Quorum quenching, imunomodulatory and chemoprotective mevalonolactone from Gundelia tournefortii L. suppress enteropathogenic E. coli pathogenesis in human enterocytes

G Oyong1,4, MC Tan2, S Karami Ishghlo3 and E Cabrera4

  1. Molecular Science Unit Laboratory, Center for Natural Science and Environmental Research, De La Salle University, 2401 Taft Avenue, Manila 0922, Philippines
  2. Chemistry Department, De La Salle University, 2401 Taft Avenue, Manila 0922, Philippines
  3. Department and Faculty of Engineering, Payam e Noor University of Bukan, West Azerbaijan, Iran
  4. Biology Department, De La Salle University, 2401 Taft Avenue, Manila 0922, Philippines

Chemical investigation of the dichloromethane extract of Gundelia tournefortii L. afforded mevalonolactone by gas chromatography-tandem mass spectrometry.

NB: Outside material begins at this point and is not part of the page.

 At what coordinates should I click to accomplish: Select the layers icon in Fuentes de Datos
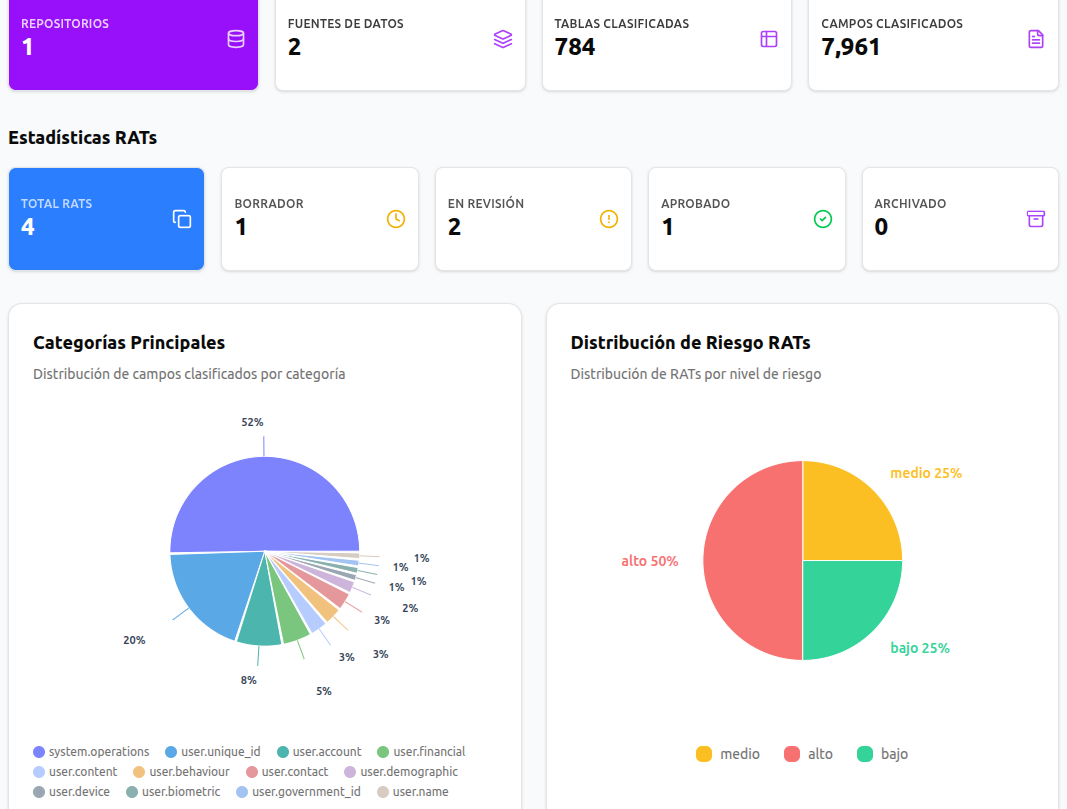[501, 38]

The mevalonolactone fraction was further studied for quorum quenching against enteropathogenic Escherichia coli (EPEC) infection and virulence on human enterocytes (CRL-1831) including cytoprotective and immunomodulatory activities. Significant downregulation of expressed EPEC virulence genes, eaeAg (intimin), escC (type III secretion biogenesis), and tir (translocated intimin receptor), was observed by qRT-PCR compared to controls (P < 0.05). The fraction did not exhibit cytoxicity in CRL-1831 (IC50 >100 µg/mL). EPEC infection challenge of CRL-1831 previously treated with the non-toxic fraction demonstrated inhibition of pathogen-induced apoptosis by downregulated expression of the early apoptosis marker cjun, accompanied by upregulated expression of the anti-apoptotic factor A20. Expression of huGal1-R in EPEC-infected set-ups was not affected suggesting non-disruption of facilitated bacterial clearance. Moreover, the fraction also showed anti-inflammatory activity by significantly downregulating the expression of pro-inflammatory IL-8 and TNF-α cytokine genes compared to controls (P < 0.05). Simultaneously, fluorescence photomicroscopy revealed cytoprotective activity against EPEC pathogenesis by blockade of intimin-mediated host cell attachment. LigandFit molecular docking of mevalonolactone showed binding in the EPEC TIR intimin binding region inferring the reason behind the impedance of attachment on CRL-1831 cells. These findings support evidence on the anti-pathogenic, anti-inflammatory and chemoprotective activities of mevalonolactone from G. tournefortii L. during host-pathogen interaction. To the best of our knowledge, this is the first report on the isolation of mevalonolactone from G. tournefortii L.